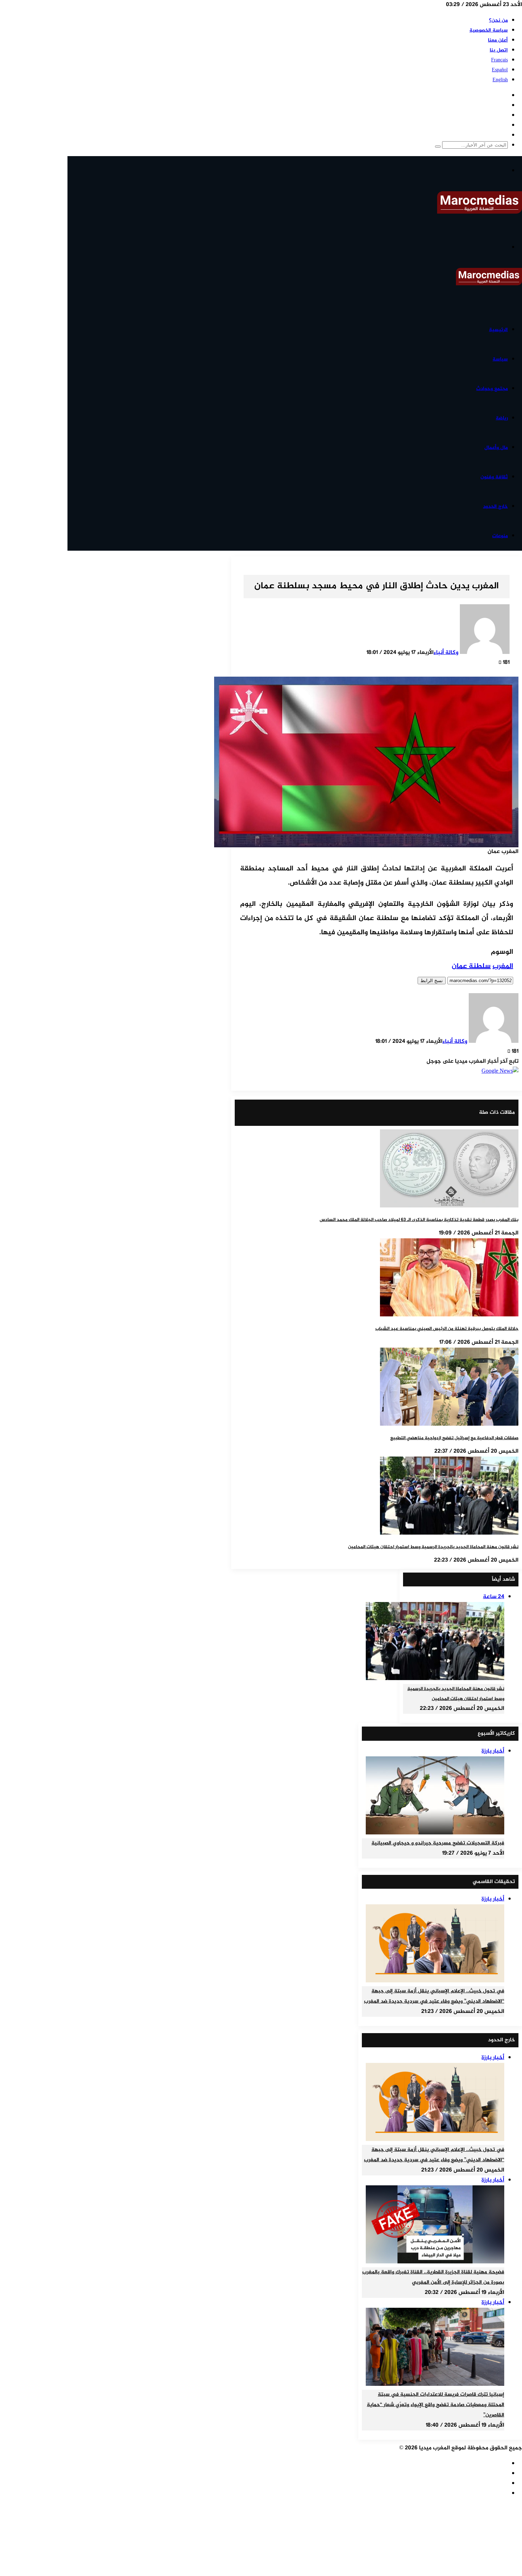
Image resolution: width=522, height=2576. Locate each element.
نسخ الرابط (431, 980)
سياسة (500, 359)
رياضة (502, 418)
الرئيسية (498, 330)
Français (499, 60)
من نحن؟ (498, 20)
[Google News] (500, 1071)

════════════════

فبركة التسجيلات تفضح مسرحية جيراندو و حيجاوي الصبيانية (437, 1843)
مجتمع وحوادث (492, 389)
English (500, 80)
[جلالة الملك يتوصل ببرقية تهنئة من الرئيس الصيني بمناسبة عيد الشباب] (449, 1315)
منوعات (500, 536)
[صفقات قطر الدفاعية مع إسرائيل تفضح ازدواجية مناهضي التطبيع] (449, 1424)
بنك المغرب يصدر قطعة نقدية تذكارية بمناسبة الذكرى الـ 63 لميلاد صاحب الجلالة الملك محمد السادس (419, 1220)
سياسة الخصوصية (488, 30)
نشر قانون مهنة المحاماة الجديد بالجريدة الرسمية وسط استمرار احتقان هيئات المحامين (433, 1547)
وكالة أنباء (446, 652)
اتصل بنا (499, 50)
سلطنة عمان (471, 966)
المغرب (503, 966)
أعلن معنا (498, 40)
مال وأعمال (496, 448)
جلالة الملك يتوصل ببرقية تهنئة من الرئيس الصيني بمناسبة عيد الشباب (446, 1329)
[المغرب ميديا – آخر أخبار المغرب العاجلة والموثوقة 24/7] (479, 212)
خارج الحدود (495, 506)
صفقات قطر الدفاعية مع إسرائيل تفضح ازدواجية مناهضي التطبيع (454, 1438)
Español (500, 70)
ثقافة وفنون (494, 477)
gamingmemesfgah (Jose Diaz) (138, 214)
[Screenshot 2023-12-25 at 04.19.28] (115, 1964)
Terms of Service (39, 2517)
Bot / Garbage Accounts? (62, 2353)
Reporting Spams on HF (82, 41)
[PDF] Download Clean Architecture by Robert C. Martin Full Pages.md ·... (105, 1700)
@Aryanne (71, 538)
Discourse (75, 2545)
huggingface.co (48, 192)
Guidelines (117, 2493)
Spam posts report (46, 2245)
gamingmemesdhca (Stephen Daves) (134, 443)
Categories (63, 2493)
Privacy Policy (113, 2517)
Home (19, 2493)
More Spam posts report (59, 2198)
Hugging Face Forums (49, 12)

════════════════

• **TASK GOAL**: Please make an exact copy of the lines above from the line with "بنك المغرب يصدر" through the line with "Hugging Face Forums (49, 12)", both ends included.

• **ANSWER TO THE PROBLEM**:
بنك المغرب يصدر قطعة نقدية تذكارية بمناسبة الذكرى الـ 63 لميلاد صاحب الجلالة الملك محمد السادس (419, 1220)
سياسة الخصوصية (488, 30)
نشر قانون مهنة المحاماة الجديد بالجريدة الرسمية وسط استمرار احتقان هيئات المحامين (433, 1547)
وكالة أنباء (446, 652)
اتصل بنا (499, 50)
سلطنة عمان (471, 966)
المغرب (503, 966)
أعلن معنا (498, 40)
مال وأعمال (496, 448)
جلالة الملك يتوصل ببرقية تهنئة من الرئيس الصيني بمناسبة عيد الشباب (446, 1329)
[المغرب ميديا – آخر أخبار المغرب العاجلة والموثوقة 24/7] (479, 212)
خارج الحدود (495, 506)
صفقات قطر الدفاعية مع إسرائيل تفضح ازدواجية مناهضي التطبيع (454, 1438)
Español (500, 70)
ثقافة وفنون (494, 477)
gamingmemesfgah (Jose Diaz) (138, 214)
[Screenshot 2023-12-25 at 04.19.28] (115, 1964)
Terms of Service (39, 2517)
Bot / Garbage Accounts? (62, 2353)
Reporting Spams on HF (82, 41)
[PDF] Download Clean Architecture by Robert C. Martin Full Pages.md ·... (105, 1700)
@Aryanne (71, 538)
Discourse (75, 2545)
huggingface.co (48, 192)
Guidelines (117, 2493)
Spam posts report (46, 2245)
gamingmemesdhca (Stephen Daves) (134, 443)
Categories (63, 2493)
Privacy Policy (113, 2517)
Home (19, 2493)
More Spam posts report (59, 2198)
Hugging Face Forums (49, 12)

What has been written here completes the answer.